■ Data for this exercise ■
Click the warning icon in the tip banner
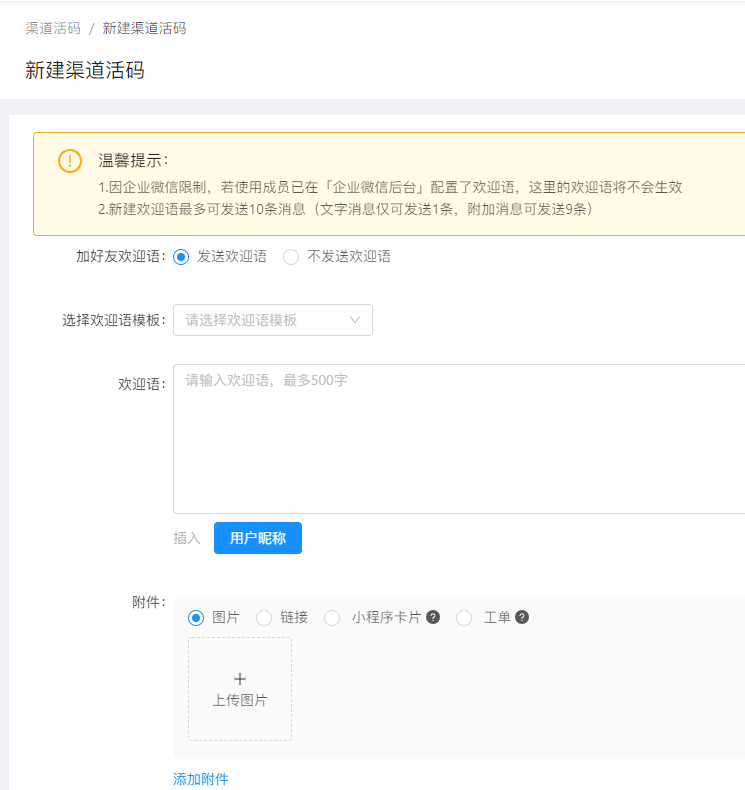 (x=70, y=161)
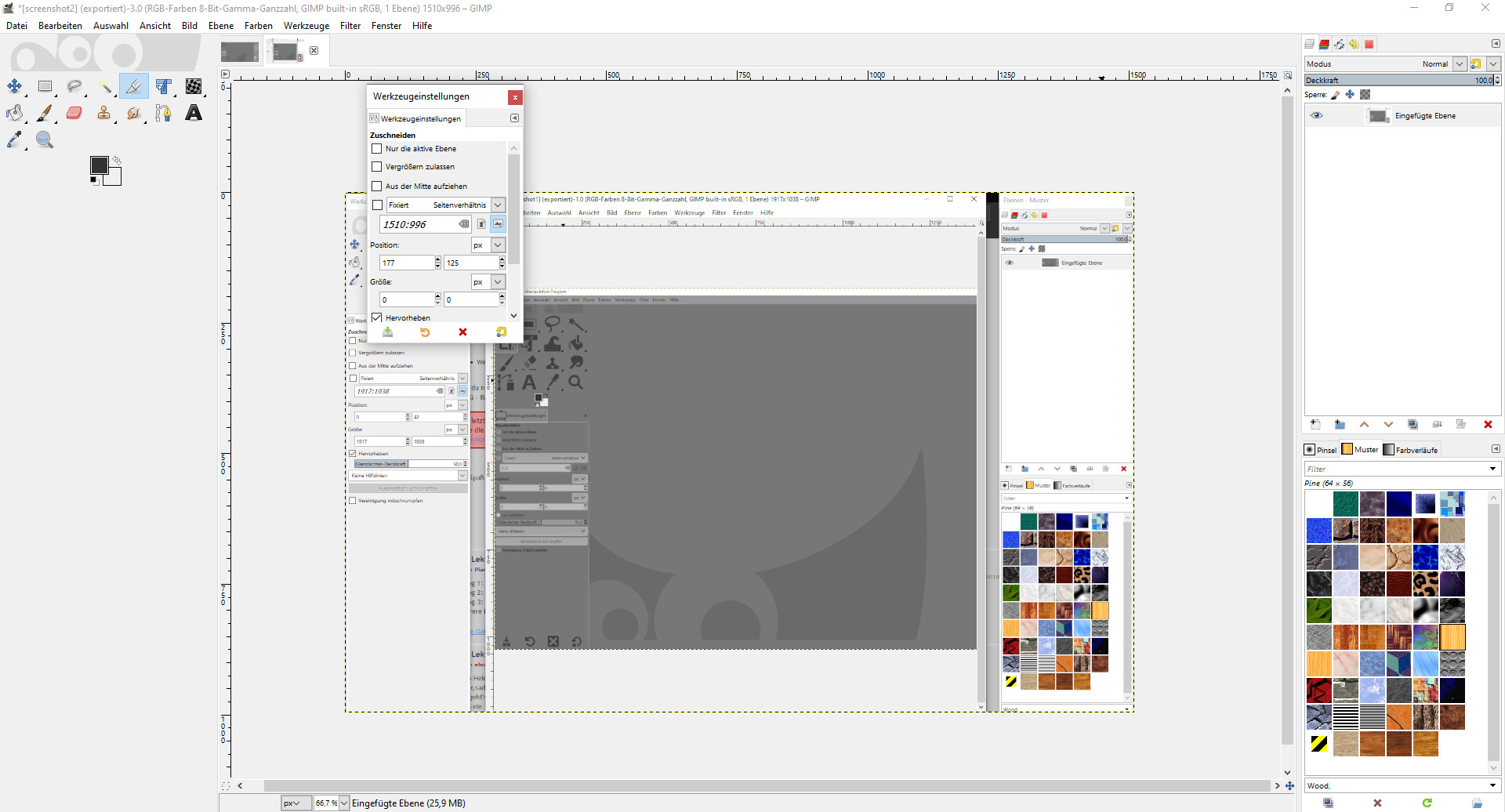
Task: Delete layer with red X icon
Action: click(x=1487, y=425)
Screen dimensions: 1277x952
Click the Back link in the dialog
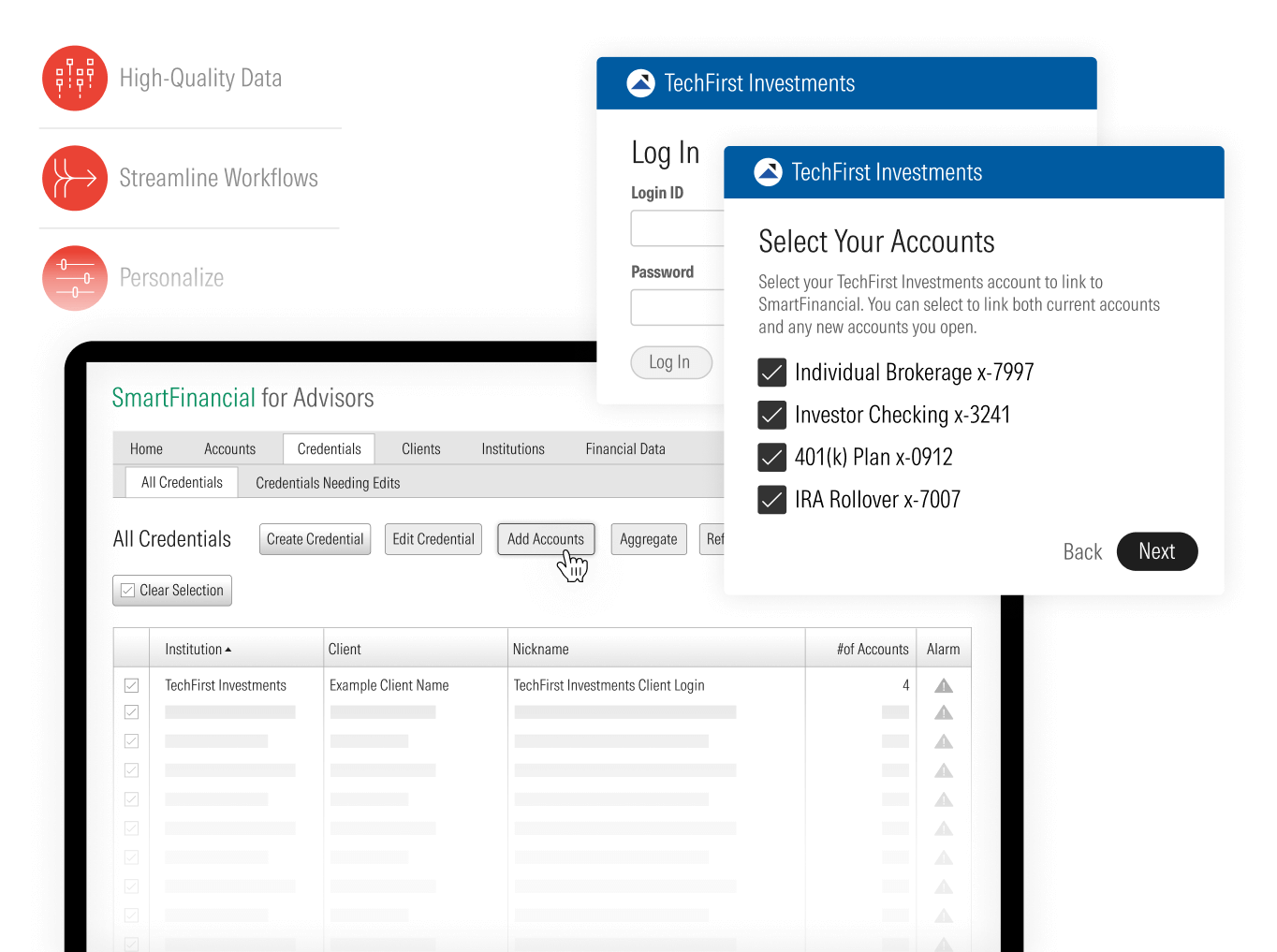point(1082,552)
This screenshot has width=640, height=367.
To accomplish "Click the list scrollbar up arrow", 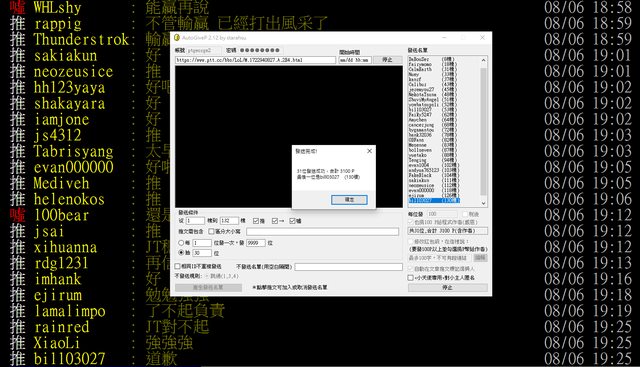I will click(484, 60).
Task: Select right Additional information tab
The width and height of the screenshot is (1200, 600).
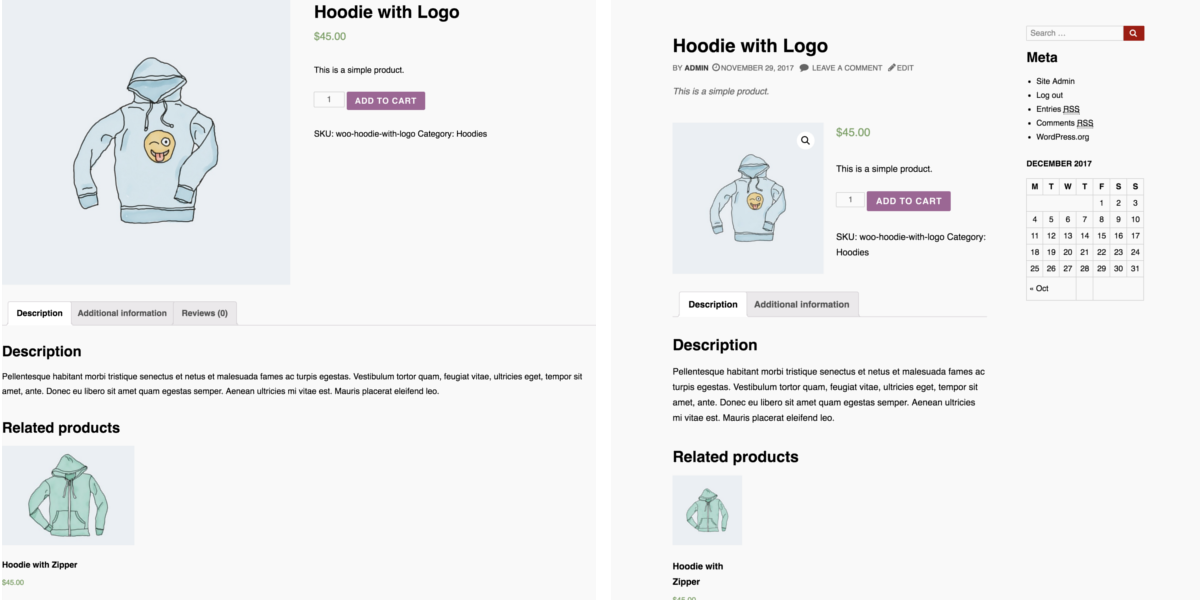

■ Task to carry out ■
Scan the material line by line and report each one that contains "screenshot".

■ Response below ■
This screenshot has width=640, height=367.
The width and height of the screenshot is (1200, 600).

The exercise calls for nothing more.